TASK INSTRUCTIONS:
Among the entries below, find the lines with the word "Given" and copy them.

■ ■ ■

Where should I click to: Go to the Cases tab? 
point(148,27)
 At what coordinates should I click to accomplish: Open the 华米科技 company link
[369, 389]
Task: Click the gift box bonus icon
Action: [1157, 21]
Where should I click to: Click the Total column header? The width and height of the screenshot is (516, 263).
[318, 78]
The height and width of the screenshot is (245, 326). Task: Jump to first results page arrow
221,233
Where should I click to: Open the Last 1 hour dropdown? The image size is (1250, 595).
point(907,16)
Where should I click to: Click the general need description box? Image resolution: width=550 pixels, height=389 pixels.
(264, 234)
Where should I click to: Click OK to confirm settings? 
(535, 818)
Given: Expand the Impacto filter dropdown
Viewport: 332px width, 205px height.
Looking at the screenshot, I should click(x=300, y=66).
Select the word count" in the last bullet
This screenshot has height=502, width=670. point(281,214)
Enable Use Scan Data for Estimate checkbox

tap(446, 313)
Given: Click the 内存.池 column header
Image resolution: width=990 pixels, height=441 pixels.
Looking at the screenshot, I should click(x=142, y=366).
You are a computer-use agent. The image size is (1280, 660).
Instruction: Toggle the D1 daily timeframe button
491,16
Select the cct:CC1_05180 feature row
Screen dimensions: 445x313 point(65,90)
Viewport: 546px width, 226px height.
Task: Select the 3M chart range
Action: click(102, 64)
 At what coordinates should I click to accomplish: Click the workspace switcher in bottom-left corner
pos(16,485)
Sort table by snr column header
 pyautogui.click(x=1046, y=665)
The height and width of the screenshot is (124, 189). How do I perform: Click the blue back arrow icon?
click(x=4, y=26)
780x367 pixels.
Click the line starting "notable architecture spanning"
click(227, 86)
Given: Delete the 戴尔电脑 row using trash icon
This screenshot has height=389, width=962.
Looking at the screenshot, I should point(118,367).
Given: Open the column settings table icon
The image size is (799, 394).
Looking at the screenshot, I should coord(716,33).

■ ■ ■

YOUR SOLUTION:
Given: Expand the Impacto filter dropdown
Given: Click the 内存.池 column header
Given: Delete the 戴尔电脑 row using trash icon
Given: Open the column settings table icon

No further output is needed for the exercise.